§ Supplied material
-- Opening Marker --

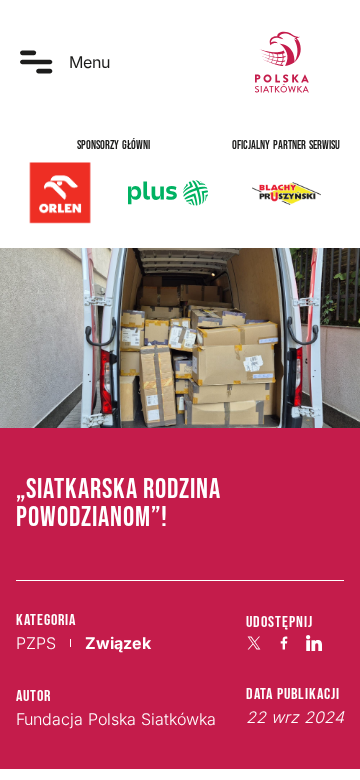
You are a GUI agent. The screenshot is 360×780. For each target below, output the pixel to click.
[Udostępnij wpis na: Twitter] (254, 643)
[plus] (168, 193)
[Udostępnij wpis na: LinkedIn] (314, 643)
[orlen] (60, 193)
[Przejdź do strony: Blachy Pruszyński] (286, 193)
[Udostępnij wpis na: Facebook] (284, 643)
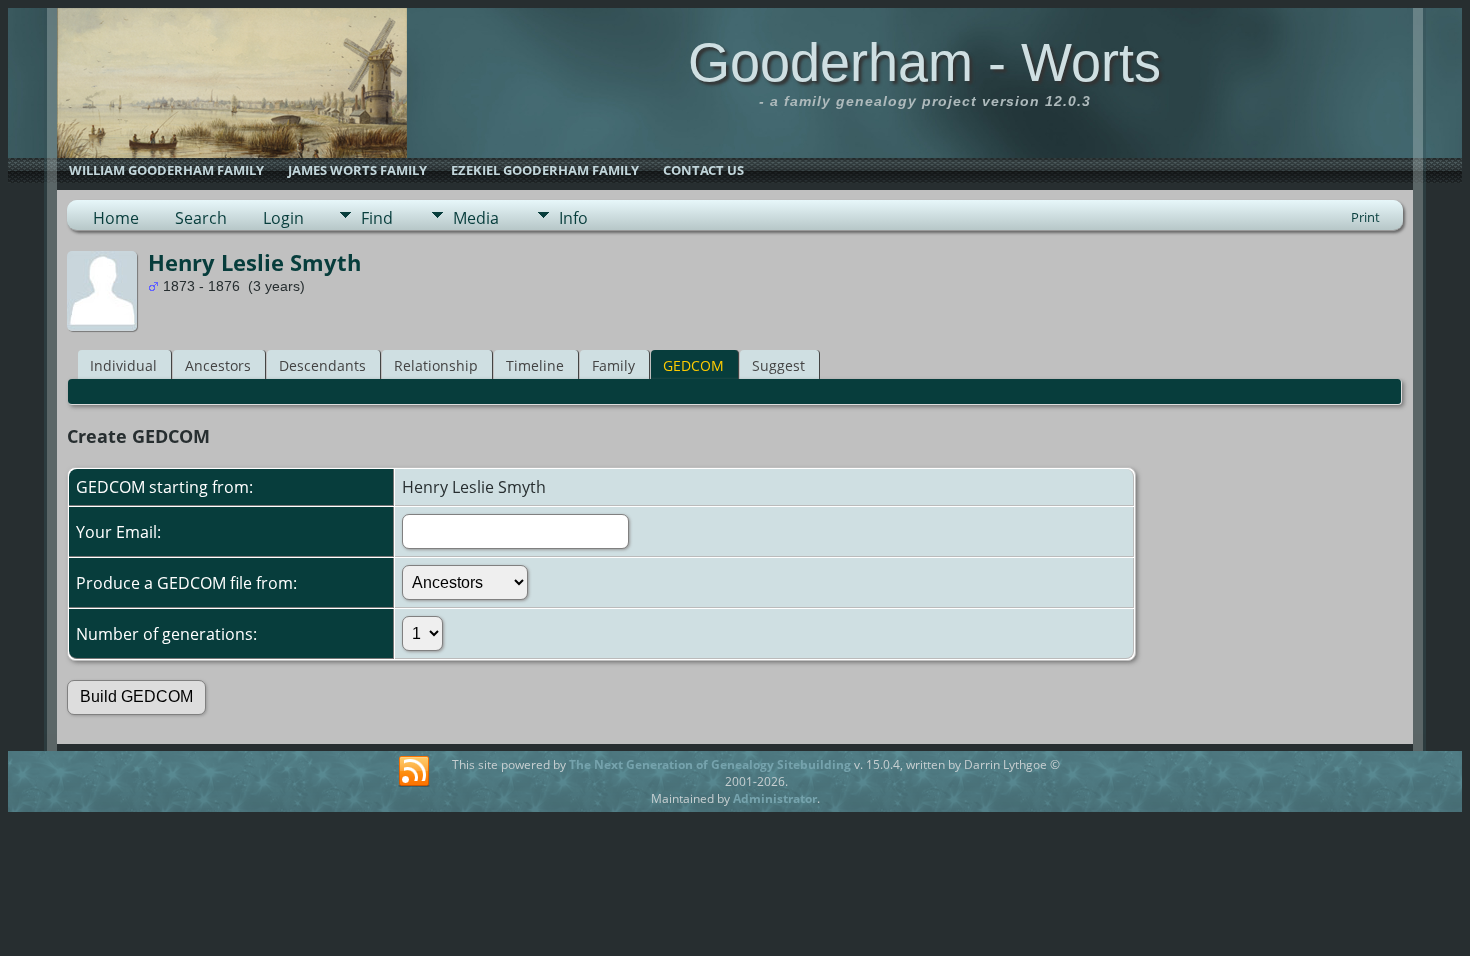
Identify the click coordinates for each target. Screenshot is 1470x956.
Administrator (775, 798)
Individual (123, 365)
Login (283, 218)
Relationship (436, 365)
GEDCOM (693, 365)
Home (116, 218)
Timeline (535, 365)
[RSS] (414, 772)
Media (476, 218)
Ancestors (218, 365)
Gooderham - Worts (924, 62)
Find (377, 218)
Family (613, 365)
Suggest (778, 365)
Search (201, 218)
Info (573, 218)
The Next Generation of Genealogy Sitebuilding (710, 764)
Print (1365, 217)
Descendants (322, 365)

-- Closing Marker --

§ Work instructions
Look back over the material above and state how many lines hold the word "each". Write the number and nothing else.

§ Result below
2